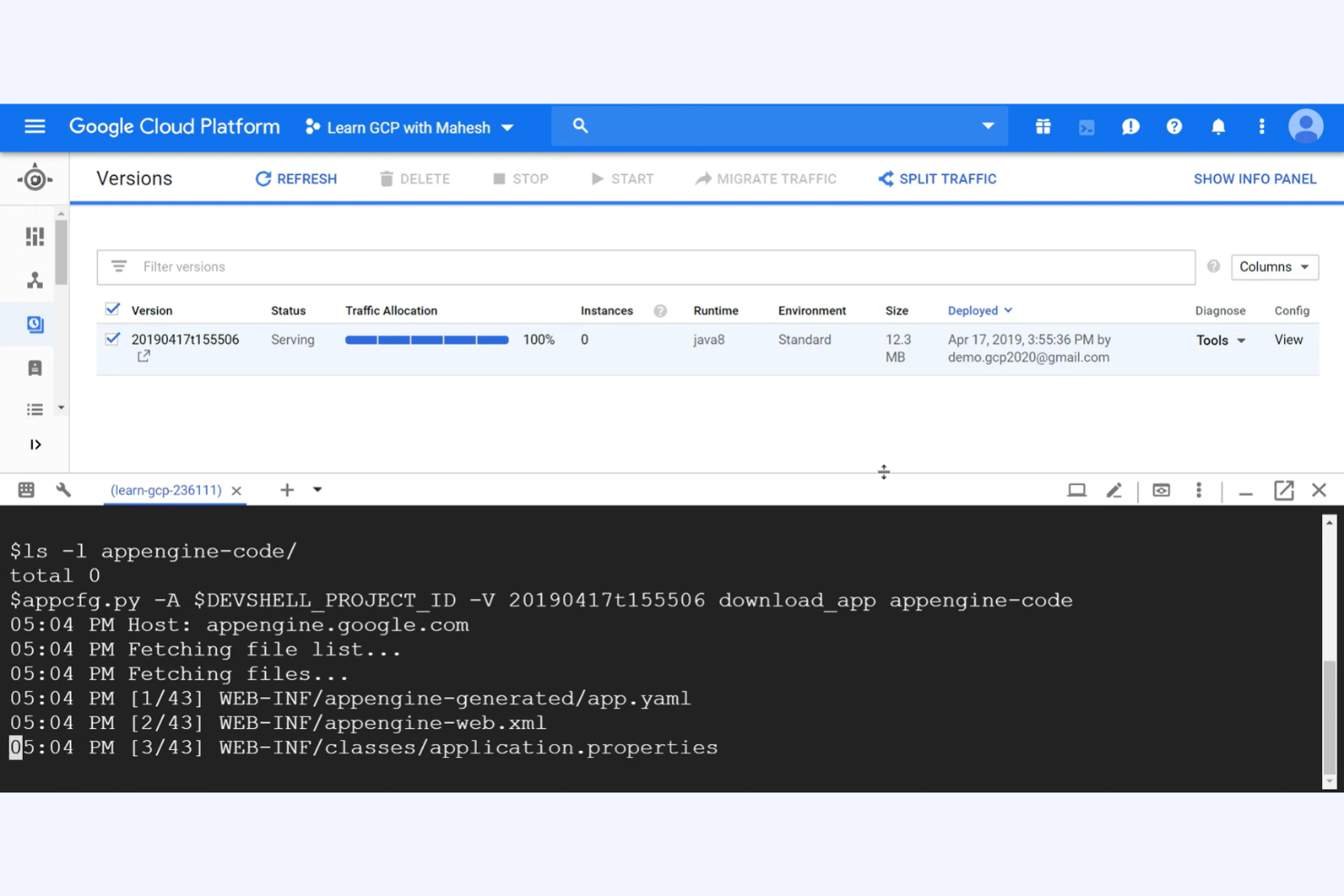Viewport: 1344px width, 896px height.
Task: Open the notifications bell
Action: (x=1218, y=126)
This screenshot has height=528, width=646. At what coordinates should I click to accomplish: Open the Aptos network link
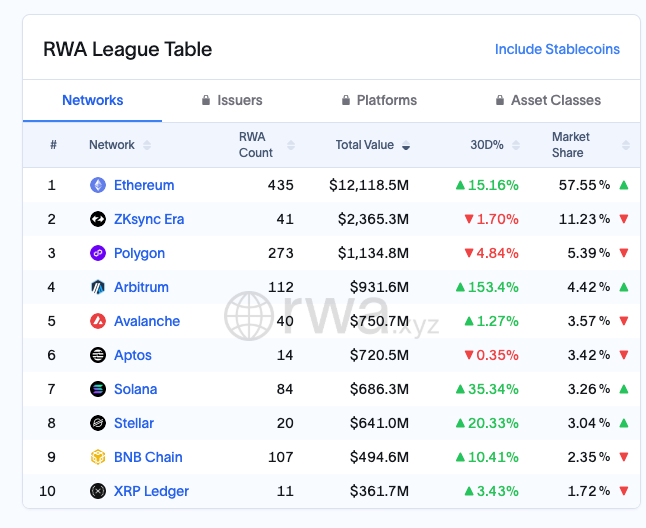(x=133, y=355)
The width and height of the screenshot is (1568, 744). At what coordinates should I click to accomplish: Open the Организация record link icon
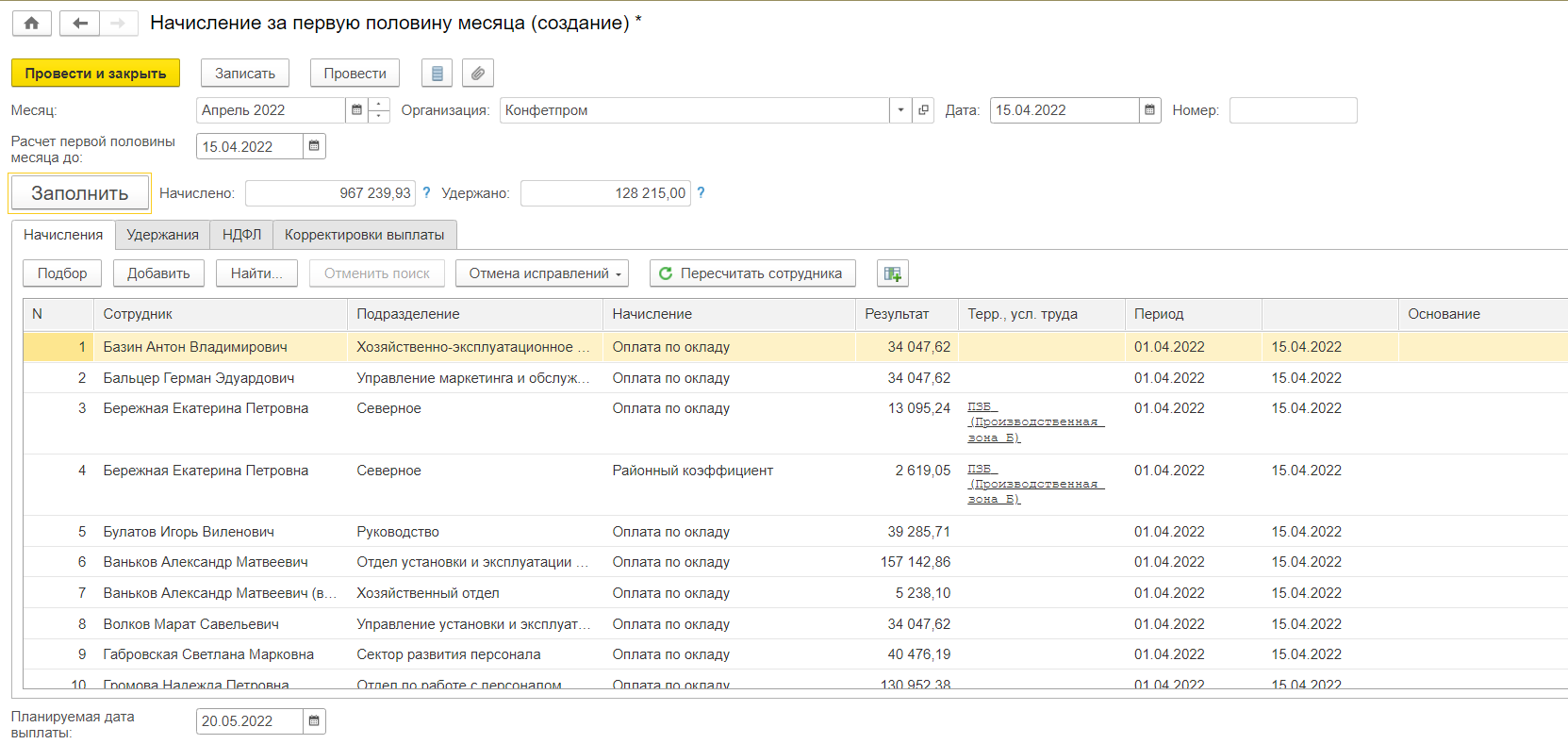(x=924, y=110)
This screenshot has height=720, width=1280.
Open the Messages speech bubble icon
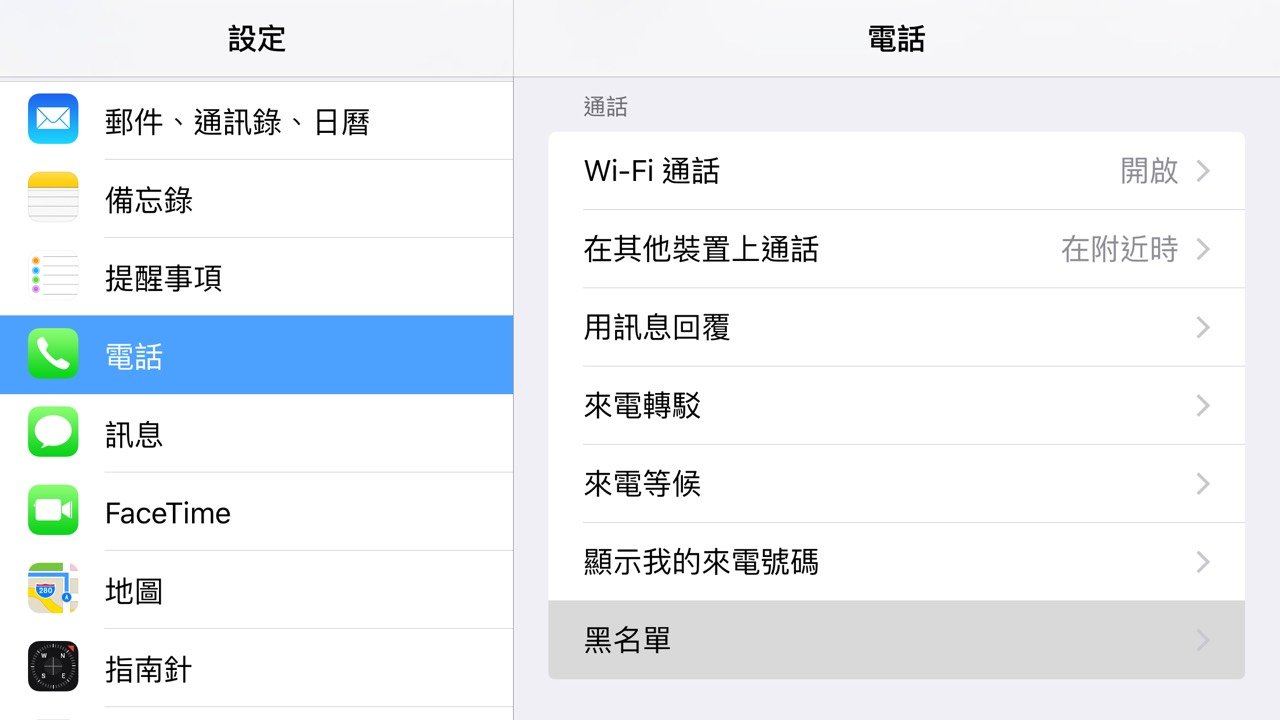(53, 432)
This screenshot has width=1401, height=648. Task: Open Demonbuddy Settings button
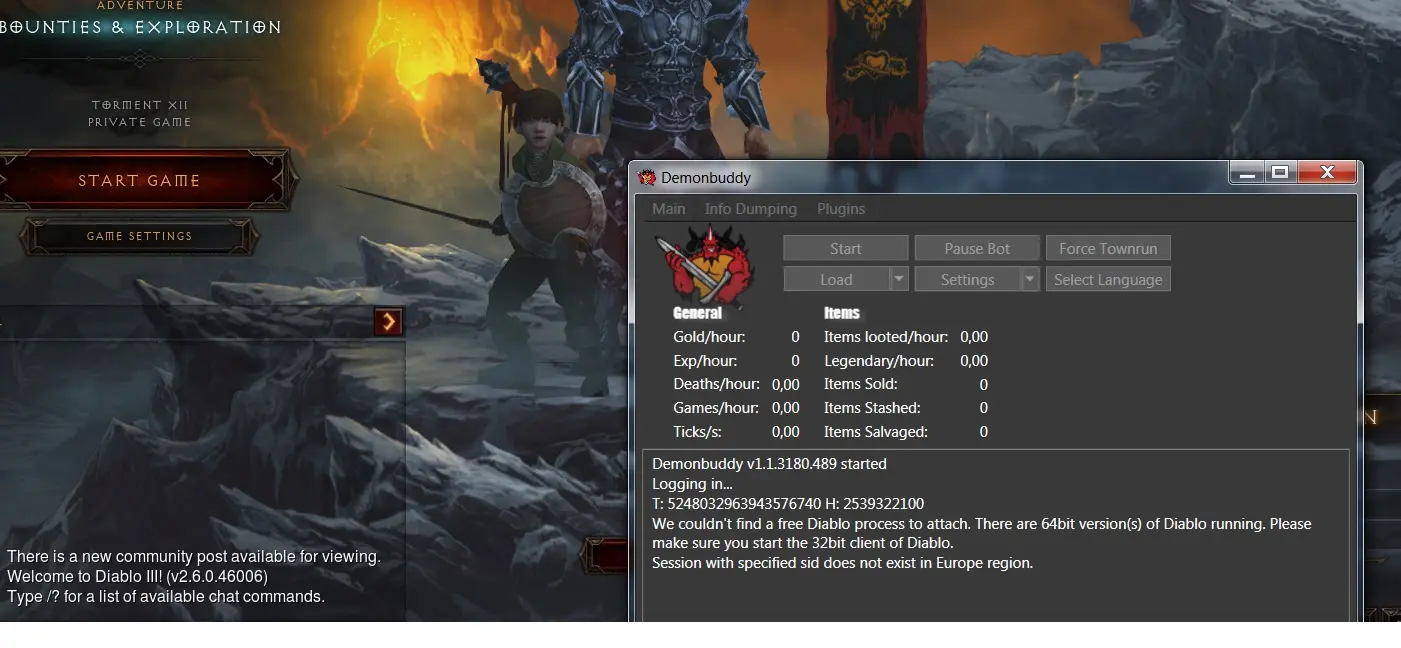tap(967, 280)
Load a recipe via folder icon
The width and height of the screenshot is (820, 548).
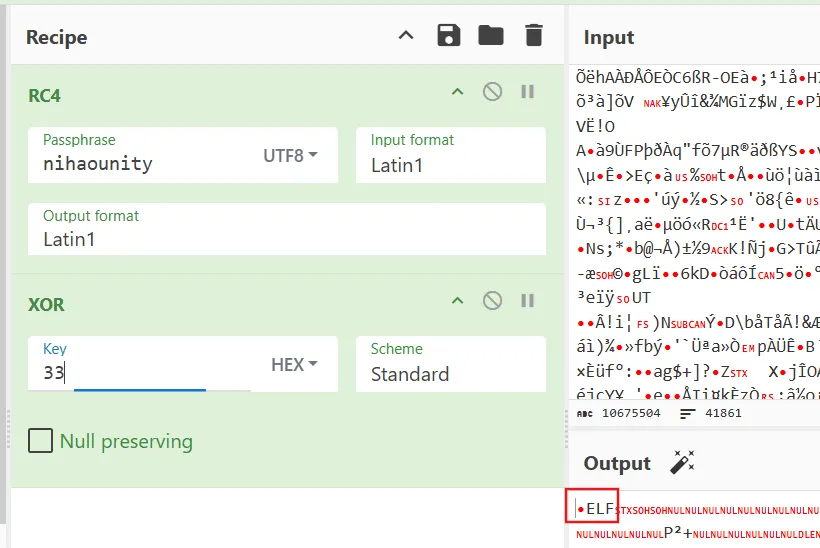click(491, 36)
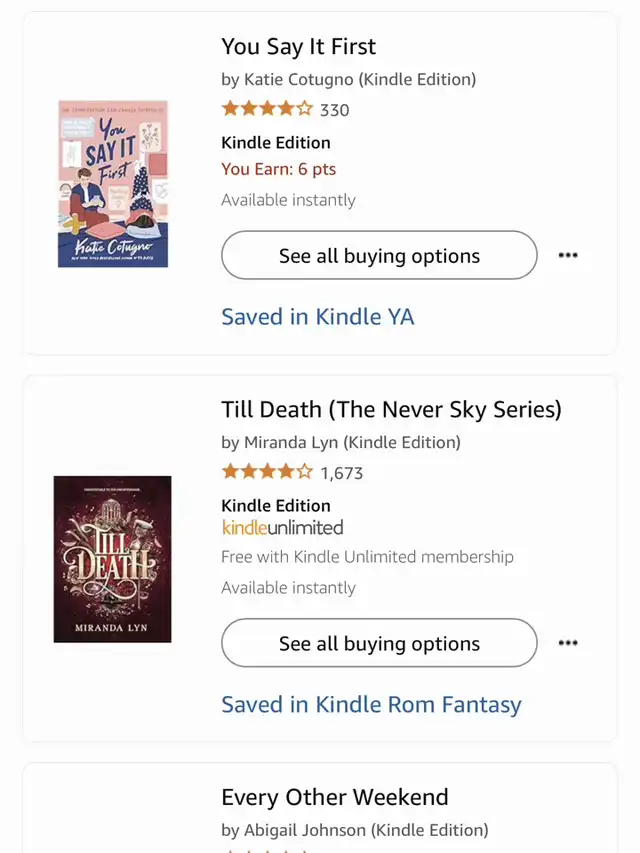Click author line by Katie Cotugno
Image resolution: width=640 pixels, height=853 pixels.
(349, 79)
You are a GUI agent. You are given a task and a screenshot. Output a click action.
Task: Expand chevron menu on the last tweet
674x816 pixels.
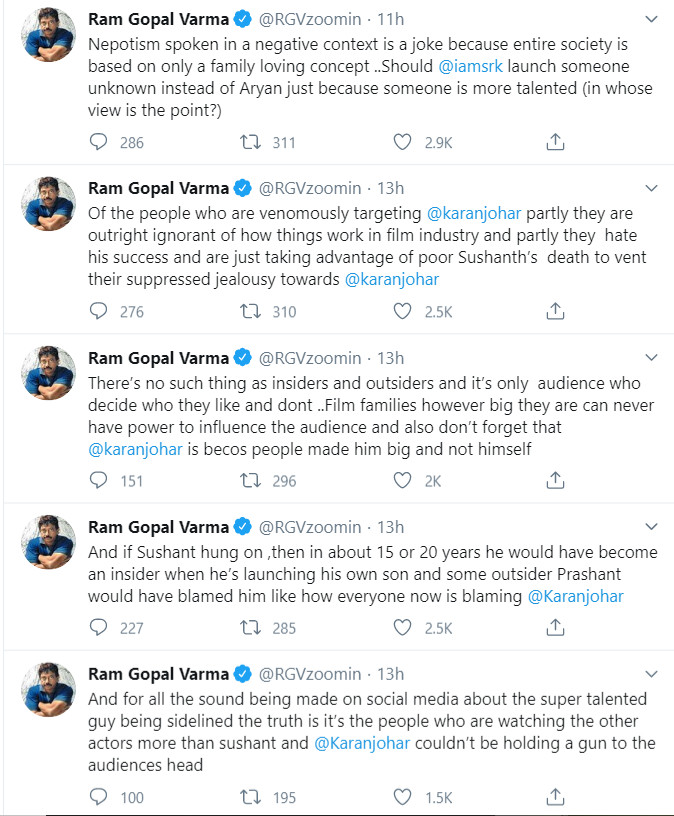click(x=651, y=674)
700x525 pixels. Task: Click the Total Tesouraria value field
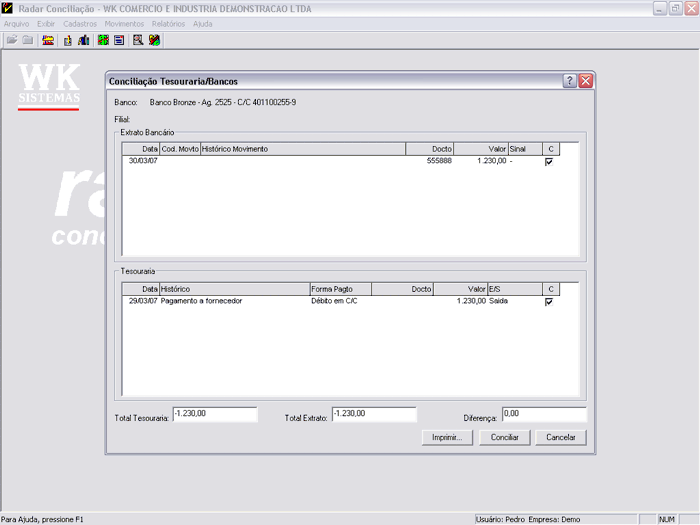click(x=214, y=413)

————

Every line from the one containing "The width and height of the screenshot is (1568, 744)." through the last line of the data is to be retyped exactly, with nothing added and no pictures included.

The width and height of the screenshot is (1568, 744). At what coordinates should I click to accomplish: Open the Организация record link icon
(x=924, y=110)
This screenshot has height=720, width=1280.
Open the Messages speech bubble icon
(53, 432)
This screenshot has width=1401, height=648. Task: Open Demonbuddy Settings button
tap(967, 280)
Load a recipe via folder icon
The width and height of the screenshot is (820, 548).
click(491, 36)
Click author line by Katie Cotugno
Image resolution: width=640 pixels, height=853 pixels.
(349, 79)
You are a GUI agent. You are given a task and a screenshot. Output a click action.
Task: Expand chevron menu on the last tweet
674x816 pixels.
click(x=651, y=674)
700x525 pixels. Task: Click the Total Tesouraria value field
click(x=214, y=413)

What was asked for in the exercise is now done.